Thursday, October 16, 2014

Selling crayon books to Steelers/Bigfoot fans

I was treated to an honors tutorial in guerrilla book selling Sunday at Fort Ligonier Days.

Or was it gorilla book selling? I guess it all depends on your etymological sense of the supernatural Bigfoot.

See, bureaucratic considerations nearly caused me to tantrum bolt from the Sunday book signing. A Ligonier constabulary said the table my host at Second Chapter Books had positioned was improperly placed, even as it where it had been the previous two days and several years before that.

Moving it would have required moving me to a distant position with inferior visibility.

The unnecessary inconvenience is representative of just why the Fort Ligonier Days festival would be much more fun it were held in someplace far less uptight than Ligonier. Someplace like, say, Delmont, about 20 miles northwest of Fort Ligonier.

Happily, a sensible in-house solution was found. Two of the best and most successful self-published authors in western Pennsylvania, if not America, cordially agreed to let me share their table.

In a matter of moments I’d gone from Siberia to Broadway. I spent the day sitting at a long book signing table between Jim O’Brien and Stan Gordon.

Jim’s the author of 25 books on 22 Pittsburgh sports legends. About 25 years ago he set out to become de facto historian of the Pittsburgh Steelers. He’s in a way become like the sports heroes he chronicles, a Pittsburgh legend.

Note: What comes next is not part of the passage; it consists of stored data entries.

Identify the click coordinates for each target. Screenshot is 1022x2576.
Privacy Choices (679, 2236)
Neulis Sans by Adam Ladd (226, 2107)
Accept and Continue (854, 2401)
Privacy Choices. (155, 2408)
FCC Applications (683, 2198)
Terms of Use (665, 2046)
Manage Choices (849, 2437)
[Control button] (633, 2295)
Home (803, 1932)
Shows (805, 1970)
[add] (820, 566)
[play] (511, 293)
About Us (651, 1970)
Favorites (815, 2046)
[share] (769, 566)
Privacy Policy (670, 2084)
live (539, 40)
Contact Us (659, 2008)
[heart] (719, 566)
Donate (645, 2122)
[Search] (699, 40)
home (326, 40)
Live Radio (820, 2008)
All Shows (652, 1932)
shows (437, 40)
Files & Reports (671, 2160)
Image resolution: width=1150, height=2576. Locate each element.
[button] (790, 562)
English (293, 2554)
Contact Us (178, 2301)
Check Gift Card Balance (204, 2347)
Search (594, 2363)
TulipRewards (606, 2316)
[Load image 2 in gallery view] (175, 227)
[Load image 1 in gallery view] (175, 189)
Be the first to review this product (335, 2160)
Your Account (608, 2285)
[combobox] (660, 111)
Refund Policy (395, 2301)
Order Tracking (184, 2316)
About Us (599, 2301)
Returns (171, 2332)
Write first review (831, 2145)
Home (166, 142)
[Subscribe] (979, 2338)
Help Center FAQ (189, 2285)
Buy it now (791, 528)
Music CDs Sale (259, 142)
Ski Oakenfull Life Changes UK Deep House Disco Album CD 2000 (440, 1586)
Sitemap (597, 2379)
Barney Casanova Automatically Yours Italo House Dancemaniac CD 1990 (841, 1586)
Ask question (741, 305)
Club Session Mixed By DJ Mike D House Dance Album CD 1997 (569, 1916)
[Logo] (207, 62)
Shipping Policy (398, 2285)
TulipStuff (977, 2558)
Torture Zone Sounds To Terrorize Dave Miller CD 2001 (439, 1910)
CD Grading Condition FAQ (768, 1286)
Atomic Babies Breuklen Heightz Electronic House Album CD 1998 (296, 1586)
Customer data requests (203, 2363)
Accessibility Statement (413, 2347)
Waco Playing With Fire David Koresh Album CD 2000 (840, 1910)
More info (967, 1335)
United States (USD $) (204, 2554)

I know this because I heard about a dozen adoring fans come up to him yesterday and say, “Man, you are a Pittsburgh legend.” He is beloved.

My appreciation for his business acumen has skyrocketed since I began selling my own book. He makes eye contact with every passerby. He is courteous. He asks for everyone’s name and he remembers them all.

Stan Gordon on the other end of the table does all those things, too.

But instead of talking about topics involving Noll, Bradshaw and Lambert, Gordon’s expertise involves subjects named Roswell, Sasquatch and E.T.

Gordon is the foremost authority on all things supernatural. 

So out of my left ear I’m hearing Jimmy O’Brien saying Chuck Noll was a cerebral teacher with an appreciation for fine wine, while out of my right ear I’m hearing Stan saying he’s found what may have been Bigfoot poop near a creek just south of Kregar.

He’s traveled the globe investigating UFO sitings and Bigfoot appearances and lecturing to open-minded throngs. Reporters call Stan to ask if UFO sitings can be confused for weather phenomenon, if crop circles might be a result of fungus and if Bigfoot could be an inter-dimensional being.

I was curious as to how an observer could tell the difference between a male and a female Sasquatch. “It’s very difficult,” he said. “Sitings of them are very fleeting and they are covered in hair.”

That’s life. Go to a book signing hoping to sell books about crayons and you learn that Sasquatch genitalia could use a little manscaping.

You may not believe any of his expertise, but millions of people do and the majority of them are not at all nuts. They are just normal people who’ve seen or experienced something that can’t be explained.

Of course, I was more interested in the nuts.

I asked him what he did whenever he met someone who was truly loony.

“I listen to their experience, relate it to something I’ve heard of and then I try and sell them a book.”

Nothing nuts about that.

It’s hard to tell who, O’Brien or Gordon, had the more enthusiastic following.

Of course, their crowds swamped mine and probably cost me sales, but what I learned from observing these pros will benefit me for years.

And they were just great guys. Smart retailers would be wise to hire either to teach their sales forces how to get shoppers to buy their products.

And they were honest.

Well, Jim was.

I heard Stan lie every time a potential customer asked if he’d ever actually seen a Bigfoot himself.

“I have not,” he’d say. “I’ve seen plenty of evidence of them, but I’ve never actually seen one. I hope one day I do.”

He was lying.

He sees one each and every time he walks through the front door.

He told me earlier he has a lhasa apso. It is named Yeti.